TASK INSTRUCTIONS
Copy out the rows below without changing a single character, starting at the first row and ending at the line that contains "1228x803 pixels. (564, 14)". Include both of those lines.

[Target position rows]
▼

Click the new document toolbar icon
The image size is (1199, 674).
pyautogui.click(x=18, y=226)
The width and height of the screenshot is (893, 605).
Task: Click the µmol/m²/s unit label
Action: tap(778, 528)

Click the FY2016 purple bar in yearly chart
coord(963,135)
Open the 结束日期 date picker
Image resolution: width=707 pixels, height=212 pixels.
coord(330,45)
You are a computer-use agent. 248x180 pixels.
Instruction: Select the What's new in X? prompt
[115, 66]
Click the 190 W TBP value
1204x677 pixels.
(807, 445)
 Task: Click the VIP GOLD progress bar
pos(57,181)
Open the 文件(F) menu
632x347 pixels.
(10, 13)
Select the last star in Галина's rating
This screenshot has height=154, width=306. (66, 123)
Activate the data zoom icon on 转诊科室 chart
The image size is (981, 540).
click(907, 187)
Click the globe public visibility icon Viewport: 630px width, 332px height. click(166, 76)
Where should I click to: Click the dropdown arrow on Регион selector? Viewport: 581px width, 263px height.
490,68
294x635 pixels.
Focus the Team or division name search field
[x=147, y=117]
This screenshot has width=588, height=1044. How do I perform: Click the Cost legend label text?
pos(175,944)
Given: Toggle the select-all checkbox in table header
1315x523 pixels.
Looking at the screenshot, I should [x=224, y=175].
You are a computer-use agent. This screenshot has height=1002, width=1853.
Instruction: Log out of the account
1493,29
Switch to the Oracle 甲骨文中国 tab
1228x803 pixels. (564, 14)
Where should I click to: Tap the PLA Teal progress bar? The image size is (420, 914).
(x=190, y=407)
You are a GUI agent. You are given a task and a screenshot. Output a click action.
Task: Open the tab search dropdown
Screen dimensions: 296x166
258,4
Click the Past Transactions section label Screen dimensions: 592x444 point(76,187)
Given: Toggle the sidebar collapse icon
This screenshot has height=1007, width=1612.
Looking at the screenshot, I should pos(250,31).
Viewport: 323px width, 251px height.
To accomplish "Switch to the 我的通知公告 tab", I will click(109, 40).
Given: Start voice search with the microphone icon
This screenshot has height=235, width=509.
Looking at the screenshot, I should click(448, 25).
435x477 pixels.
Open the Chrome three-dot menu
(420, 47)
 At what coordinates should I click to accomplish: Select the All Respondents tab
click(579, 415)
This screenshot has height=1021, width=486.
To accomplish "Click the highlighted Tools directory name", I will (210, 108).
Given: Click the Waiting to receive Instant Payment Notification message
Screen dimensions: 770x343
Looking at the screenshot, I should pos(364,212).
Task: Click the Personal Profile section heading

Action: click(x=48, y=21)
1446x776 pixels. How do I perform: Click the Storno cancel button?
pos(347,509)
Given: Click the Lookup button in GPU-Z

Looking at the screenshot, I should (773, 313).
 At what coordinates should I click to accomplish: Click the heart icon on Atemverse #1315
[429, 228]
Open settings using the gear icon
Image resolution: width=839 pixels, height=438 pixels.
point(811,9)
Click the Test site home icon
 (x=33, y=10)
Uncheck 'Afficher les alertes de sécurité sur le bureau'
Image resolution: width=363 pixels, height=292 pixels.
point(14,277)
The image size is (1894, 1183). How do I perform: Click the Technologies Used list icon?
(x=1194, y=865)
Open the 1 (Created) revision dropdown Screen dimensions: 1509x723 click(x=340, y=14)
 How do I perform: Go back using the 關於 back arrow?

▲

WRITTEN REPLY
Click the new document toolbar icon
The image size is (1199, 674).
pyautogui.click(x=18, y=226)
The width and height of the screenshot is (893, 605).
Task: Click the µmol/m²/s unit label
Action: tap(778, 528)

Click the FY2016 purple bar in yearly chart
coord(963,135)
Open the 结束日期 date picker
Image resolution: width=707 pixels, height=212 pixels.
coord(330,45)
You are a computer-use agent. 248x180 pixels.
Instruction: Select the What's new in X? prompt
[115, 66]
Click the 190 W TBP value
1204x677 pixels.
(807, 445)
 Task: Click the VIP GOLD progress bar
pos(57,181)
Open the 文件(F) menu
632x347 pixels.
(10, 13)
Select the last star in Галина's rating
This screenshot has height=154, width=306. (66, 123)
Activate the data zoom icon on 转诊科室 chart
The image size is (981, 540).
click(907, 187)
Click the globe public visibility icon Viewport: 630px width, 332px height. click(166, 76)
Where should I click to: Click the dropdown arrow on Регион selector? Viewport: 581px width, 263px height.
490,68
294x635 pixels.
Focus the Team or division name search field
[x=147, y=117]
This screenshot has width=588, height=1044. How do I perform: Click the Cost legend label text?
pos(175,944)
Given: Toggle the select-all checkbox in table header
1315x523 pixels.
Looking at the screenshot, I should [x=224, y=175].
You are a computer-use agent. This screenshot has height=1002, width=1853.
Instruction: Log out of the account
1493,29
Switch to the Oracle 甲骨文中国 tab
1228x803 pixels. (564, 14)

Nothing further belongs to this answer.